# taz.de -- Südkoreas Industriestrategie: Mit Atomkraft zum Ökovorbild
       
       > Südkorea will durch „grünes Wachstum“ weniger Klimagase ausstoßen.
       > Milliarden-Investitionen für die Ökotechnik sollen die Industrie fit
       > machen.
       
 (IMG) Bild: Da funkelt es, das „große O“, Symbol des neuen „grünen“ Südkorea.
       
       TOKIO taz | Im Hafen der südkoreanischen Küstenstadt Yeosu bestaunen
       täglich tausende Besucher der Expo 2012 das „Große O“. Mit der
       Weltausstellung über „Lebende Ozeane, lebende Küsten“ präsentiert sich
       Südkorea noch bis Mitte August als führende Technologienation mit
       ökologischem Bewusstsein.
       
       Die Expo 2012 fügt sich in die nationale Wirtschaftsstrategie „Go Green“
       ein: Präsident Lee Myung Bak hatte Südkorea vor vier Jahren zum Vorbild
       einer klimafreundlichen Volkswirtschaft ausgerufen.

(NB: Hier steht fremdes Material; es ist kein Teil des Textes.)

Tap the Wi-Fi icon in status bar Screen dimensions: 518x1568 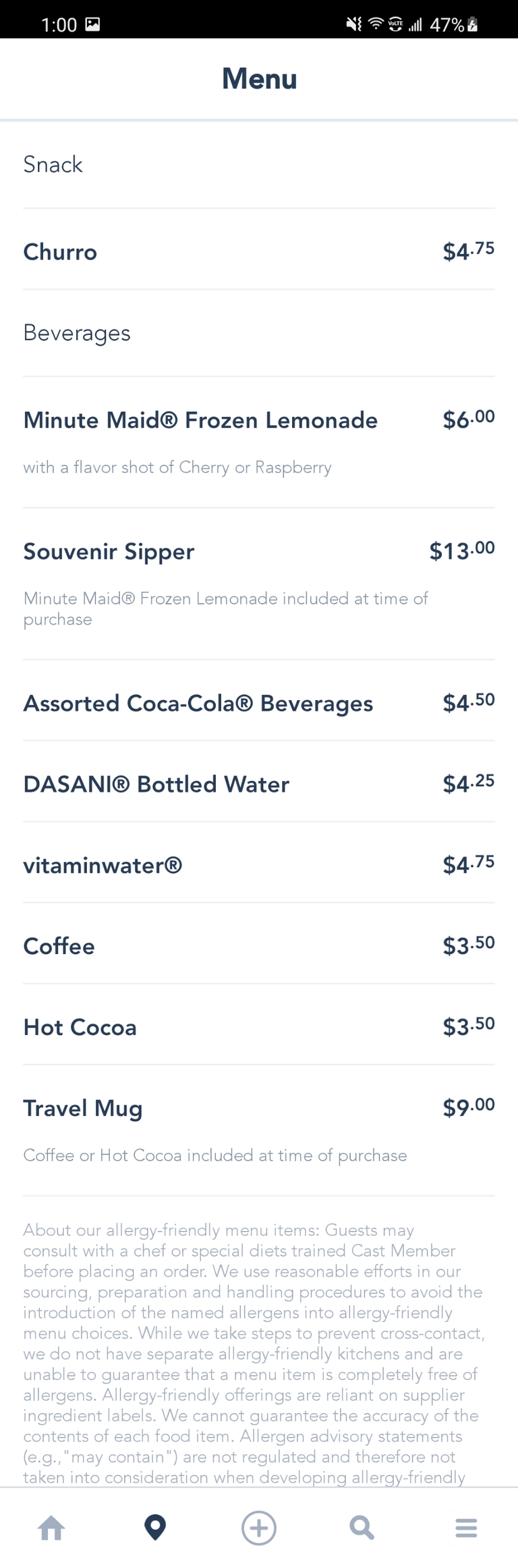[x=375, y=25]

Durch „grünes Wachstum“
       will das Land bis 2020 dreißig Prozent weniger Klimagase ausstoßen. Dafür
       baut man die Atomenergie aus, fördert den öffentlichen Nahverkehr und
       erhöht die Energieeffizienz von Gebäuden und Wohnungen.
       
       Mit großer Verspätung reagiert Asiens viertgrößte Wirtschaftsmacht mit
       ihren energieintensiven Stahl-, Schiffs- und Autoindustrien damit auf die
       globale Umweltdebatte. Bislang gehörte man zu den größten Ökosündern. 2010
       lag Südkorea im Umweltranking des World Economic Forum auf dem letzten
       Platz unter den entwickelten Ländern.
       
       Doch die Regierung scheint es mit dem Klimaschutz ernst zu meinen: Bis 2014
       werden über fünf Jahre jeweils zwei Prozent der Wirtschaftsleistung –
       insgesamt 107 Milliarden Dollar – für „grünes Wachstum“ ausgegeben.
       
       ## Emissionshandel gibt es ab 2015
       
       Schon ein 38 Milliarden Dollar schweres Konjunkturprogramm während der
       Finanzkrise floss zu 80 Prozent in Ökoprojekte wie neue Eisenbahn- und
       Fahrradstrecken, in Seoul entstand ein „Institut für globales grünes
       Wachstum“. Das Parlament beschloss soeben den Emissionshandel von 500
       Firmen ab 2015. In Asien sind nur Australien und Neuseeland schon so weit.
       
       Die 30 größten Unternehmen haben sich verpflichtet, bis 2013 insgesamt 15
       Milliarden Euro in Umwelttechnologien zu investieren. „Korea ist zwar ein
       Spätstarter im Umweltschutz, erhält aber eine Menge Aufmerksamkeit für
       seine Anstrengungen für ein grünes Wachstum“, freut sich der frühere
       Ministerpräsident Lee Hong Koo.
       
       Doch einige Beobachter kritisieren Südkoreas Vorpreschen als
       „Mogelpackung“. Die Umweltexpertin Yun Sun Jin von der Universität Seoul
       meint, die Politik betone zuerst die „Wirtschaft“ und danach „grün“. So
       fließt mehr als ein Drittel der „grünen“ Investitionen in die CO2-freie
       Atomkraft.
       
       ## Zwei neue Atomreaktoren werden gebaut
       
       Als Anfang Mai in Japan der letzte Atommeiler vom Netz ging, begann
       Südkorea in Shin Ulchin an der Ostküste mit dem Bau der ersten zwei
       Atomreaktoren mit einheimischer Technik für sechs Milliarden Dollar.
       
       „Nuklearenergie ist derzeit die einzige Alternative zu fossilen
       Brennstoffen“, erklärte Präsident Lee bei der Grundsteinlegung. Bis 2022
       soll die Zahl der AKWs von heute 21 auf 33 steigen, ihr Anteil an der
       Stromproduktion bis 2030 von 35 auf 59 Prozent. Dagegen werden 2020 nur
       sechs Prozent des Stroms aus erneuerbaren Energien stammen.
       
       „Grünes Wachstum“ sei eine industrielle Strategie, meint auch John Mathews
       von der Macquarie-Universität in Sydney. Südkorea wolle Schlüsselindustrien
       vorantreiben, die als nächste Entwicklungsstufe Exportchancen eröffnen.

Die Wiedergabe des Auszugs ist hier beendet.